La precisazione del momento storico-politico, quindi, come punto di partenza e d’arrivo della narrazione vera e propria: l’organizzazione dell’attentato a Heydrich, e assieme a essa la rappresentazione dei suoi protagonisti; gli alti papaveri del regime hitleriano (Heydrich in testa, naturalmente, e la moglie Lina, poi Himmler, suo capo e nello tempo suo sottoposto, e ancora Göring, Frank, il Führer…), i loro avversari (Benes, capo del governo Ceco in esilio, il già citato Gabcik e il suo compagno Kubis, gli uomini e le donne che li hanno aiutati, Paul Thümmel, alto ufficiale dell’esercito tedesco che per anni lavorò come spia al servizio della resistenza antihitleriana), coloro che vissero quel tempo doloroso e terribile senza avere il coraggio necessario per schierarsi (su tutti Hácha, presidente fantoccio della Repubblica Ceca, ma anche il britannico Chamberlain, tacciato senza mezzi dall’autore di stupidità, oltre che di vigliaccheria) e coloro invece che una posizione la presero (come il soladato Karel Curda, che tradì i suoi compagni denunciandoli alla Gestapo).
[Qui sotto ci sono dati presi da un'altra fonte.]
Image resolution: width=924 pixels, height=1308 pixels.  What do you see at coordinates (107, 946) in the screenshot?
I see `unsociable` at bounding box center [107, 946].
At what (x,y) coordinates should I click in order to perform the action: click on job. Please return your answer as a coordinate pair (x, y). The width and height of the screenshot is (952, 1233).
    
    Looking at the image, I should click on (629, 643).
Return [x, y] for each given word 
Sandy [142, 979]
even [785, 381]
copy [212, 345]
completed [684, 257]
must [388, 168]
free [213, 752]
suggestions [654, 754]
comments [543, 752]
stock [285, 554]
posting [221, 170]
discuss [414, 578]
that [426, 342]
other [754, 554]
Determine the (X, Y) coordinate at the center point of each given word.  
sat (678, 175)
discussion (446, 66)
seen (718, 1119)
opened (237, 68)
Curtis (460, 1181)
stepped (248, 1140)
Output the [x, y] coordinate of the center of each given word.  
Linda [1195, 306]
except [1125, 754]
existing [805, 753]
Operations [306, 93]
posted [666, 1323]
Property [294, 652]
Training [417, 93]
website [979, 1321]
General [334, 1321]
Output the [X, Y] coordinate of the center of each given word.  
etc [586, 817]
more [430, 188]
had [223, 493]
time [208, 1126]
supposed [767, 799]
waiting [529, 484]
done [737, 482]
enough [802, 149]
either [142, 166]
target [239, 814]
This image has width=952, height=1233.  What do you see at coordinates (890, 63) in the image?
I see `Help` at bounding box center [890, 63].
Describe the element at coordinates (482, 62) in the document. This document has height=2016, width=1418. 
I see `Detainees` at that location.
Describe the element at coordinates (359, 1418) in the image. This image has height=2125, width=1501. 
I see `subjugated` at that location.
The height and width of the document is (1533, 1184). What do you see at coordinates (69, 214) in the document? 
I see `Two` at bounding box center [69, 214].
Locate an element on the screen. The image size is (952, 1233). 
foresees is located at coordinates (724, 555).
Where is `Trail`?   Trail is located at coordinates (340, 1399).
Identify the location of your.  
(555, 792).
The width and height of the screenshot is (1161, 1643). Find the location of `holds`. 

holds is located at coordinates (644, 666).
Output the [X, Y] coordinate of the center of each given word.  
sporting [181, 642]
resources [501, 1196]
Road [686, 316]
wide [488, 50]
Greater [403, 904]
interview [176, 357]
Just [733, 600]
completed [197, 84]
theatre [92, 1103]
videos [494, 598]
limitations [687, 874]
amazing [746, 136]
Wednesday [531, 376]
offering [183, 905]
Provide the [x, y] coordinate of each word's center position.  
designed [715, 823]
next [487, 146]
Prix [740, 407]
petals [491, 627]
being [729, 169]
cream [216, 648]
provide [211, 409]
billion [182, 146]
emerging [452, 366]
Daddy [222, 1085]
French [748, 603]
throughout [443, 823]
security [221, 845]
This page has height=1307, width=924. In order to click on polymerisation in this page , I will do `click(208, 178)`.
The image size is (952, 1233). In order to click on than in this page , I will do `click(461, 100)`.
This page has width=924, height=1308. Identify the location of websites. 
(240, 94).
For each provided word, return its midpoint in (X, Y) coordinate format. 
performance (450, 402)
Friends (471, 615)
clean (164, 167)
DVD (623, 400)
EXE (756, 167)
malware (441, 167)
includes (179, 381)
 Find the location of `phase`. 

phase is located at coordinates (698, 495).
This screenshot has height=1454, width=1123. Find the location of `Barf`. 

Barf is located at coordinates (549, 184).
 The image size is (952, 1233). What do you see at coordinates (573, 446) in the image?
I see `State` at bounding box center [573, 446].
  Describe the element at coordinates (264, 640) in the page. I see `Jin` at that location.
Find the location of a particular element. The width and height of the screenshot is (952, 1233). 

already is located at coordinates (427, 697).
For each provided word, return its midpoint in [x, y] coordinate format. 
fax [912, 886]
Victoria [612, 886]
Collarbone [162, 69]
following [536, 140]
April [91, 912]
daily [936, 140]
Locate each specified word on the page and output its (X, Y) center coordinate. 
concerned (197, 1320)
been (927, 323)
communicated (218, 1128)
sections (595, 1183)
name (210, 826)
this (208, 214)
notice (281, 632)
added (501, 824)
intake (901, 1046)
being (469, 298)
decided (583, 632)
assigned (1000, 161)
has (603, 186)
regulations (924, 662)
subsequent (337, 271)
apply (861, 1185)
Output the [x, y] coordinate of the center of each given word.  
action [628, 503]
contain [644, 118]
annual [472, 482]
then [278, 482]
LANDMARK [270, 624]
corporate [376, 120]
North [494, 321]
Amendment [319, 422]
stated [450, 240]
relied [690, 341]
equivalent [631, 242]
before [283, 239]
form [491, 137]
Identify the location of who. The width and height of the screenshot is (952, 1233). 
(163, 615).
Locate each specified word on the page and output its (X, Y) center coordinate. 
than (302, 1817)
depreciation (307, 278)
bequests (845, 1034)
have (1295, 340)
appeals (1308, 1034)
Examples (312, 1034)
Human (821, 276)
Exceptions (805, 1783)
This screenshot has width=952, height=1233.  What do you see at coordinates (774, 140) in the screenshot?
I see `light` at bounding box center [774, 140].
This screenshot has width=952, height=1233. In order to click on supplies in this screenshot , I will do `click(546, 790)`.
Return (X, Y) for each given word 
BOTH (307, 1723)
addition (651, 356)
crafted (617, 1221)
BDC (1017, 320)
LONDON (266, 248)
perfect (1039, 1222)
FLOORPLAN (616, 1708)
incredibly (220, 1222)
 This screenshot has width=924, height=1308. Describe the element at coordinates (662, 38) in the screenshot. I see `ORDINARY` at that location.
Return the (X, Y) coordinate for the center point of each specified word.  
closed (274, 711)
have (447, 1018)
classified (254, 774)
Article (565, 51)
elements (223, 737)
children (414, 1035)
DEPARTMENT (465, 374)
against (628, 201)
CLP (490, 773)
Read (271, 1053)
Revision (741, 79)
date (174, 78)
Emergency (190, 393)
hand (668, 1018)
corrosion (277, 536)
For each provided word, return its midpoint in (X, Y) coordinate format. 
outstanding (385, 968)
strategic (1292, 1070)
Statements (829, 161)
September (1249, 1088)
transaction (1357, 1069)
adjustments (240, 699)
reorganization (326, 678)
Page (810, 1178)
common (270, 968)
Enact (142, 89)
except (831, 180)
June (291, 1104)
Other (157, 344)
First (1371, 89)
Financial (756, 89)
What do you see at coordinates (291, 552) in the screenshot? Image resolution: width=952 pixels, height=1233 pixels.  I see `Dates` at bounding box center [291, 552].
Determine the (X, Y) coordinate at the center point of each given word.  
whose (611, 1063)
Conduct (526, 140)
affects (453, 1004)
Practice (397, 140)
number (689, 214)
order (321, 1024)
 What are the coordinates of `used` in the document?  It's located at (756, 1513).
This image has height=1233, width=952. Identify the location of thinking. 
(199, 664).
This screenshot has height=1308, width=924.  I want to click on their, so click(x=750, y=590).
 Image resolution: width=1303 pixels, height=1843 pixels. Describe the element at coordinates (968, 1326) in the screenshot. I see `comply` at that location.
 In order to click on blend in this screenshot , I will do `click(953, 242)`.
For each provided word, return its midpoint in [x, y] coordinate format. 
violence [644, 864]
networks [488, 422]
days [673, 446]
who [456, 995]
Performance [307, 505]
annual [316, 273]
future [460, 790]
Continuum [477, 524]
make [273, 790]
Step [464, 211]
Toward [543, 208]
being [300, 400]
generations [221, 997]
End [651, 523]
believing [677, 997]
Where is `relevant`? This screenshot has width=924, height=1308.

In questo quadro composito, dinamico, saturo di tensione e spalancato verso il dramma dell’imboscata all’Obergruppenführer Heydrich (avvenuta il 27 maggio del 1942), Binet guida il lettore con maestria e sicurezza e finisce per offrirgli qualcosa di davvero prezioso: uno splendido romanzo e in pari tempo un tassello di memoria collettiva, un’opera magistrale nella quale la finzione, forse proprio perché così sofferta, è la più fedele ancella della verità.
Eccovi l’incipit. La traduzione, per Einaudi, è di Margherita Botto. Prima di lasciarvi, vi faccio i miei più sinceri auguri di una serena Pasqua. Ci rivedremo dopo le feste. Buona lettura a tutti.
Gabcik – così si chiama – è un personaggio che è realmente esistito. Ha forse sentito, fuori, dietro alle imposte di un appartamento immerso nell’oscurità, solo, sdraiato su un lettuccio di ferro, ha forse ascoltato lo stridio così inconfondibile dei tram di Praga? Mi piace pensarlo. Conoscendo bene Praga, posso immaginare il numero del tram (ma forse è cambiato), il suo percorso, e il luogo dove, dietro alle imposte chiuse, Gabcik aspetta, sdraiato, riflette e ascolta. Siamo a Praga, all’angolo tra Vysehradska e Trojicka. Il tram numero 18 (o 22) si è fermato davanti all’Orto Botanico. Soprattutto, siamo nel 1942.